I have a real issue with the John Lewis Christmas advert. It's driving me crackers, says Stephen Dixon
JOHN LEWIS
'I'm no scrooge. I love giving and getting Christmas presents'
I love adverts. They're often so much fun, creative, inventive, inciting us to buy things we fancy, sometimes the ordinary, sometimes things we've never thought of before.
But heck, I've got an issue with the John Lewis ad...
Let's be clear, there's nothing wrong with the advert itself. Pulls on the heart strings a little bit although admittedly it doesn't say much about Christmas, it's more Halloween with its monster size, present eating Venus Fly Trap.
But what I don't like is it being pegged as "the start of the Festive season". Why on earth are people saying that?
For a kick off, they've only been doing these big productions since 2007. It's hardly a decades old British tradition.
It's a comparatively new phenomenon to squeeze every last drop out of the ever decreasing British budget.

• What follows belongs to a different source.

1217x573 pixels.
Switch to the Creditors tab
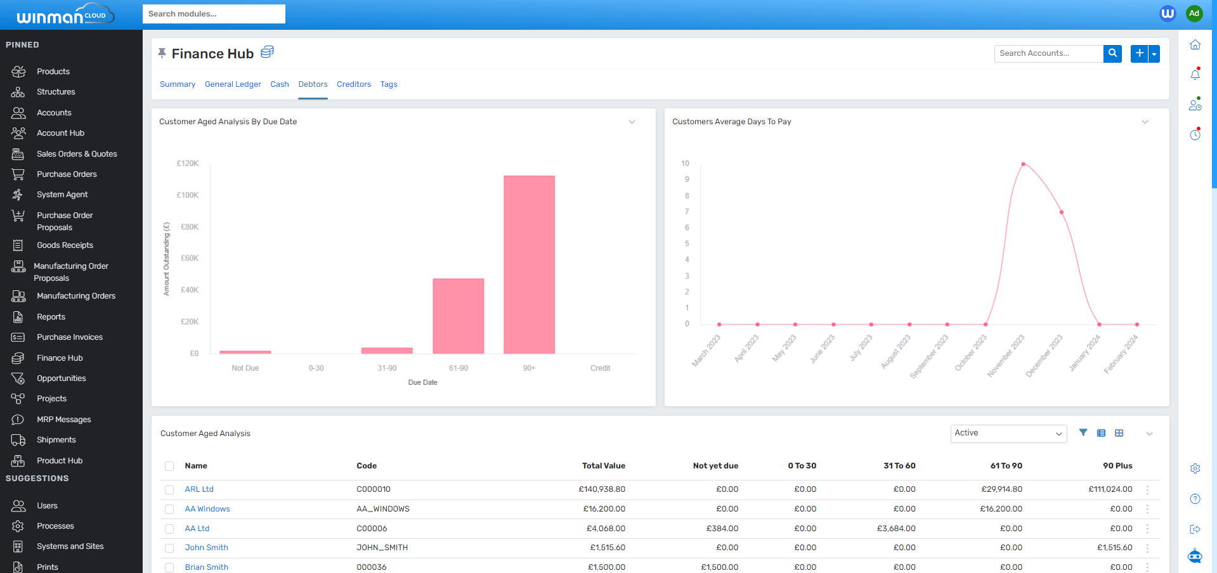pos(353,84)
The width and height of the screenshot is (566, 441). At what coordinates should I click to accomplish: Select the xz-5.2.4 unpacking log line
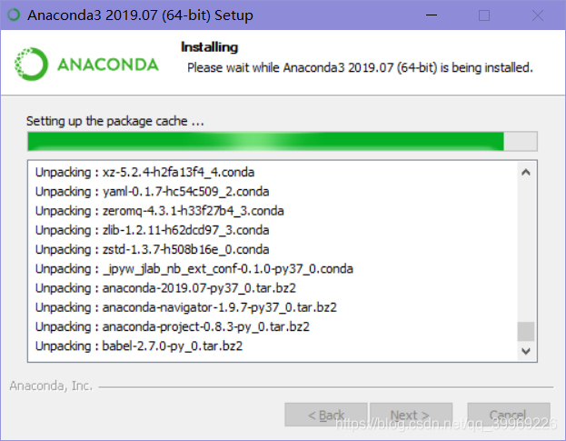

Now I'm no scrooge. I love giving and getting Christmas presents, I love a good Christmas spread and advertising plays a key role in that, fair enough.
But why then are so many people EXCITED about an advert being launched?
Are we so far removed from what Christmas is meant to be about?
As a Christian, for me it is a time to mark the birth of Jesus, but it is also a time to celebrate and relax in the love of family.
Spending that time together, eating, drinking, laughing and showing our love thought gifts is just wonderful. It's also a magical time for the children. That wonder and excitement, hoping Father Christmas will come, is just a joy to behold.
But to applaud adverts as something which matters to Christmas, to how we celebrate, how we get into the festive spirit is (Christmas) crackers.
If we think an ad matters, starts the season, holds importance beyond just trying to flog us something, then we've not just lost the meaning of Christmas - we've lost the plot.